Requirement: Copy out each line of the entries below in which the string "agent" appears.

(Records contained in a dataset)
━━━━

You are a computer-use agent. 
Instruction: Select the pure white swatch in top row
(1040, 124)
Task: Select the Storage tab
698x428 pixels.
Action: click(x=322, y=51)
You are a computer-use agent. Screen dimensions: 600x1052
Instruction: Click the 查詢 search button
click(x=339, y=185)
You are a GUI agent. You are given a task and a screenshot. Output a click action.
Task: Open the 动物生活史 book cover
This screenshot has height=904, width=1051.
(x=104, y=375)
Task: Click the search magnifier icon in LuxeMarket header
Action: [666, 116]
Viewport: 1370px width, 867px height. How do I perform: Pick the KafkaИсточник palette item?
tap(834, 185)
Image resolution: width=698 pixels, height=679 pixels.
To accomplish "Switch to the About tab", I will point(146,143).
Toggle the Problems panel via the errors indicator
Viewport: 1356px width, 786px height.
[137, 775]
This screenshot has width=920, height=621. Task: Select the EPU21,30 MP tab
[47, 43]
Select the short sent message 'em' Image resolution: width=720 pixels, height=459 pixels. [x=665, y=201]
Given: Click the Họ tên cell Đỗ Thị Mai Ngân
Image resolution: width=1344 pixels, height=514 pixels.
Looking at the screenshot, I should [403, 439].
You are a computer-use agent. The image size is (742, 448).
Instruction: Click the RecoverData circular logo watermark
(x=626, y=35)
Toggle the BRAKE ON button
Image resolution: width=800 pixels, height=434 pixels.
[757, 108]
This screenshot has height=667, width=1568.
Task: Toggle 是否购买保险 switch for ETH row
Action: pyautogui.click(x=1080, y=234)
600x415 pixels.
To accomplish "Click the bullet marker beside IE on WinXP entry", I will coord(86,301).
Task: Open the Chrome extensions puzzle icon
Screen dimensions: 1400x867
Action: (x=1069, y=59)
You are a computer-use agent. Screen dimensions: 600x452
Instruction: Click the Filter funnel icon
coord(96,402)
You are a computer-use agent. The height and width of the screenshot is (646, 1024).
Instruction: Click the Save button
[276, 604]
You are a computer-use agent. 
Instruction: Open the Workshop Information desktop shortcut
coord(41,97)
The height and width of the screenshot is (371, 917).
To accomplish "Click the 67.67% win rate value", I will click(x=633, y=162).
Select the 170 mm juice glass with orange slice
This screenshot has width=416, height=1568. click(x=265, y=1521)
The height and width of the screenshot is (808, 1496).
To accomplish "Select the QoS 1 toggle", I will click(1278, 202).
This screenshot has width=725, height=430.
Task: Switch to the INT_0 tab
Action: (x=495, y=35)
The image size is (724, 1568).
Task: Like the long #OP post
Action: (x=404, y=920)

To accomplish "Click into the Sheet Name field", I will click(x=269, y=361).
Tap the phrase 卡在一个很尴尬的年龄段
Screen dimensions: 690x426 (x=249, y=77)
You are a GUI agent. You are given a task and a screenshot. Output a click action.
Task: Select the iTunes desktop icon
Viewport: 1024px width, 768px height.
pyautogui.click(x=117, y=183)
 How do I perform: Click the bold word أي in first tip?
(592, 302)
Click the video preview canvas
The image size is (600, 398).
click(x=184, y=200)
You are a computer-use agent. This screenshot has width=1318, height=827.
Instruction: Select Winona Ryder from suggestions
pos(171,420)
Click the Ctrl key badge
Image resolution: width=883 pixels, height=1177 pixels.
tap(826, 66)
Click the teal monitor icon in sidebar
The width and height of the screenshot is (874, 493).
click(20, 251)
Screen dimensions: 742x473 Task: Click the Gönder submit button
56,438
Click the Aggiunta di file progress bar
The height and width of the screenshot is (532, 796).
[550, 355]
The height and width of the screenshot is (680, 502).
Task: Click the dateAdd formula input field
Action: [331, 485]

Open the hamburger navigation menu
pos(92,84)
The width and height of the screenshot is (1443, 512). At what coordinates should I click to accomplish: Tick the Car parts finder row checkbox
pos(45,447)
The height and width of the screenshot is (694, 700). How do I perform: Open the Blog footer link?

━━━━

Answer to the exercise:
You are a computer-use agent. 
You are a computer-use agent. Screen dimensions: 600x1052
You are a GUI agent. You are given a task and a screenshot. Output a click action.
You are a computer-use agent. The image size is (742, 448).
You are a computer-use agent. Screen dimensions: 600x452
You are a computer-use agent. The height and width of the screenshot is (646, 1024).
You are a computer-use agent. 
You are a GUI agent. You are given a task and a screenshot. Output a click action.
You are a computer-use agent. This screenshot has width=1318, height=827.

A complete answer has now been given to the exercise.